_Exercise instructions_
Edit a stretch of the teacher interview: begin at the words "What do you" and stop after "communicate with parents?", replacing "good fortune" with "privilege" throughout that stretch.

Why did you decide to become a teacher?
I thought long and hard before deciding to become a teacher. I fought it actually. In high school, my peers used to tell me that I was going to become a teacher because I was always helping others where I could. I would always say « no way » because I saw how hard my teachers worked and how much they had to put up with from us kids. But the undeniable fact was that I love the teaching and connection aspects of being a teacher. I have been a certified Lifeguard/Instructor for over half my life. I loved teaching kids & adults to swim. I am genuinely happy (sometimes bordering on excited) when I witness a student grasp a concept that they have been struggling with. I was fortunate enough to have supporting and loving people around me when I was considering career paths.  They encouraged me to combine my passion for teaching and connecting with students of all ages with other passions such as languages, culture, and history, to become a teacher.

What do you bring to your school that makes you unique?
We all have unique qualities and life experiences that allow us to connect differently with our school communities. I have had the good fortune to bring my experience as a student (within the same school system, and even within the same buildings), to my current position as teacher. I have been blessed to work alongside my former teachers and have had the unique ability to connect with and support their current students as well.

How do you communicate with parents?
Phone calls and emails are often necessary tools for more specific or concerning communications.  For the broader aspects of information, I have dabbled with various online communication tools such as Schoology, teacher website, and Google Classroom. At the elementary school level, I really like Schoology. For the secondary school level, I prefer Google Classroom.  As it stands right now, amidst this pandemic, our students are being supported in their learning and parents are receiving course specific information through Google Classrooms. I have only been working with this tool for a matter of weeks, and I already see myself continuing with it in some form post-pandemic.

Is your school a part of the community? And how?
My current school is very much a part of the larger community in Whitehorse. Vanier Catholic Secondary School is one of three, publicly-funded, designated Catholic schools in the territory. Our school community branches out and is intertwined with the church communities. We participate in an annual food drive event for the local food bank. We organize social justice initiatives within our immediate community. We also work for social justice awareness and change as part of a global community.

How do you balance work life and home life?
At the moment, I don’t. We are all wearing many hats during this unprecedented time in history. For now, there is seemingly not enough of me to go around.

Tell us a little bit more about teaching in the Yukon.
Our first nations culture is embedded in our learning. We are presented with unique learning opportunities here in the Yukon such as taking our students on Bison hunts in the fall, or camping excursions in the spring. We have access to learning on the land through our connections with First Nations. We invite elders into our classrooms to share their stories and thus their culture. We offer immersive learning opportunities in visual arts, textiles, fashion, music, drama, experiential science, outdoor education…the list goes on. We offer four different French stream programming options : French First Language, French Immersion (both early and late entry), Intensive French, and French Second Language. We offer language learning in First Nations languages as well such as Gwich’in and Northern/Southern Tutchone.

The Yukon is a wonderful place in which to teach. I am blessed to work alongside other passionate and dedicated professionals.  We are all lucky to call this place home!

(Dataset items)
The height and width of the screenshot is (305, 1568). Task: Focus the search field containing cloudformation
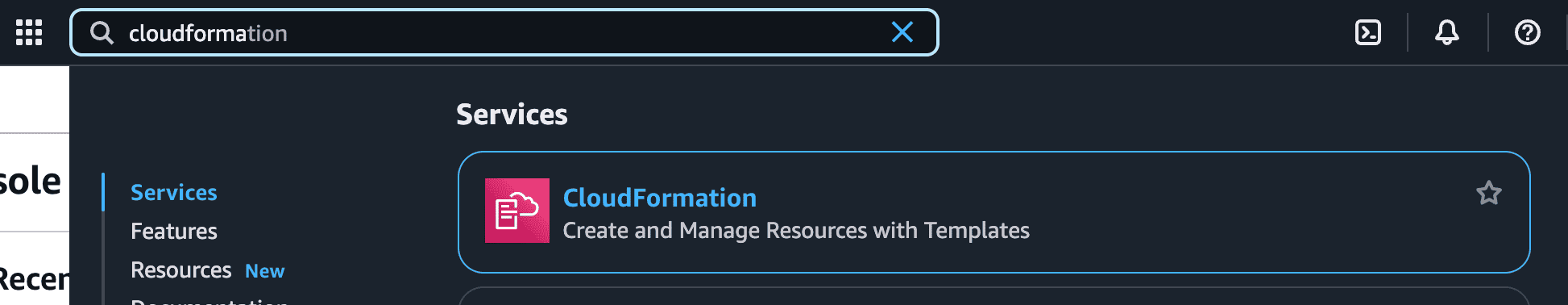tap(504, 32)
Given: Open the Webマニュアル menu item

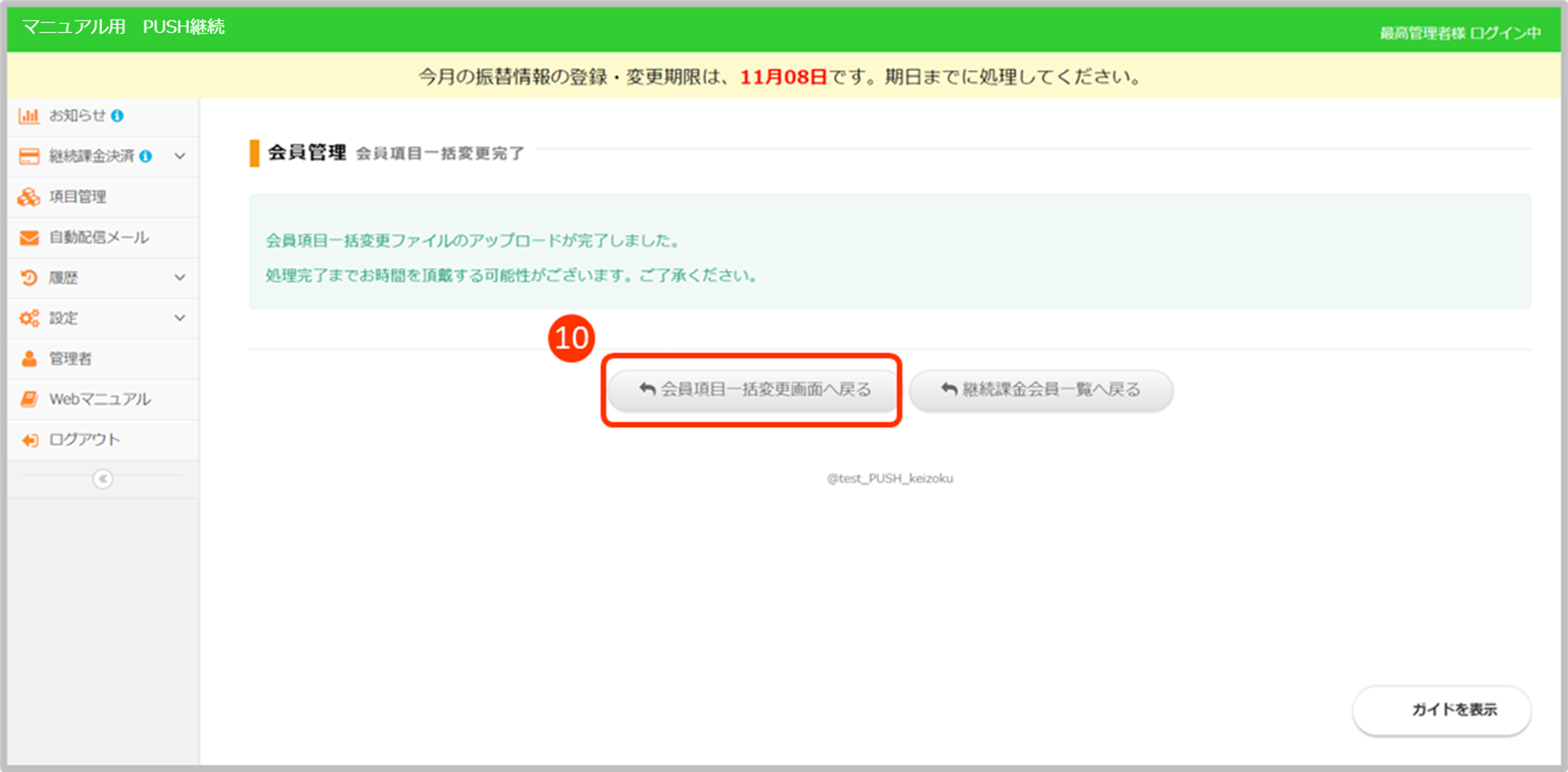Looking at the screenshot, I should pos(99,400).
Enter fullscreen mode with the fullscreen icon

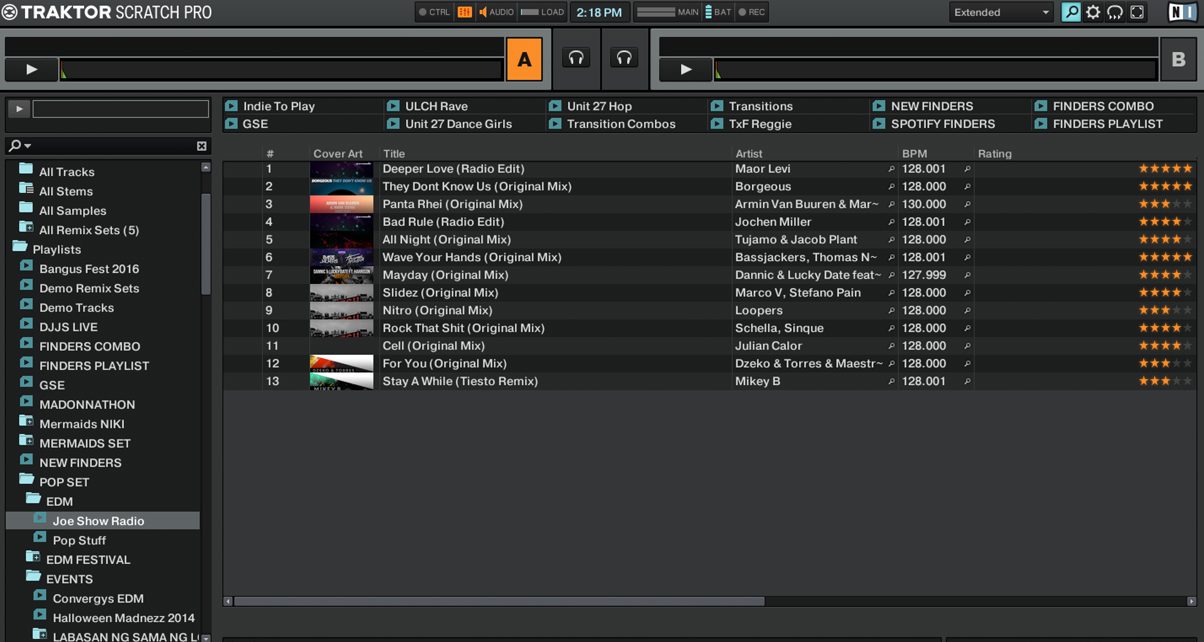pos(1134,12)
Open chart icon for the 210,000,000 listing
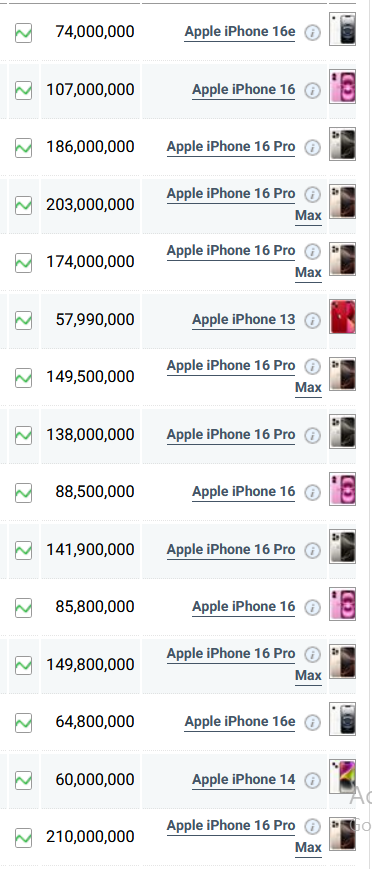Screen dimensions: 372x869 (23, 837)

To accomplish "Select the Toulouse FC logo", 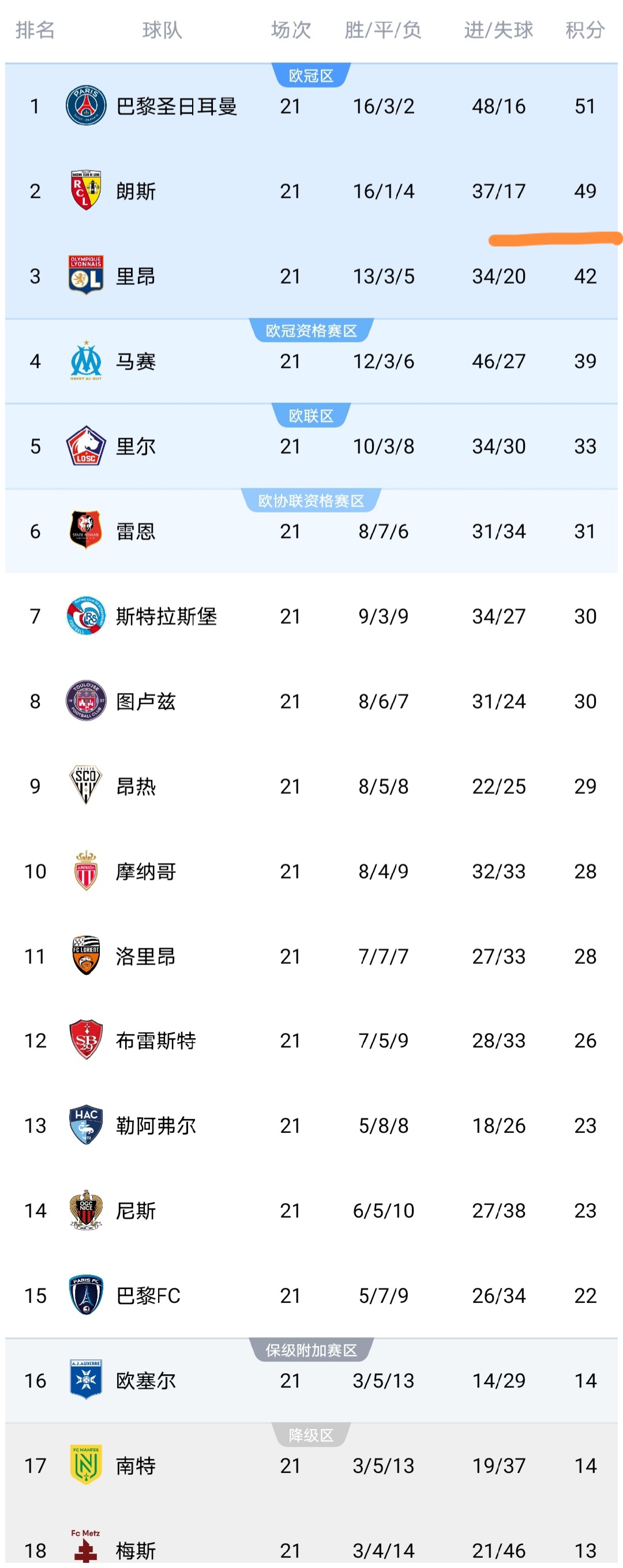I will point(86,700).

---

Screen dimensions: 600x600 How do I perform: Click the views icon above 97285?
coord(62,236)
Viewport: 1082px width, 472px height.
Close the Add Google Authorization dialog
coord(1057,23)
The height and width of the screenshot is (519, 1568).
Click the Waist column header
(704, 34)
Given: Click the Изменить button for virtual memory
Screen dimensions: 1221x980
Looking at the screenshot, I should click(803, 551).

_Exercise response_
What do you bring to your school that makes you unique?
We all have unique qualities and life experiences that allow us to connect differently with our school communities. I have had the privilege to bring my experience as a student (within the same school system, and even within the same buildings), to my current position as teacher. I have been blessed to work alongside my former teachers and have had the unique ability to connect with and support their current students as well.

How do you communicate with parents?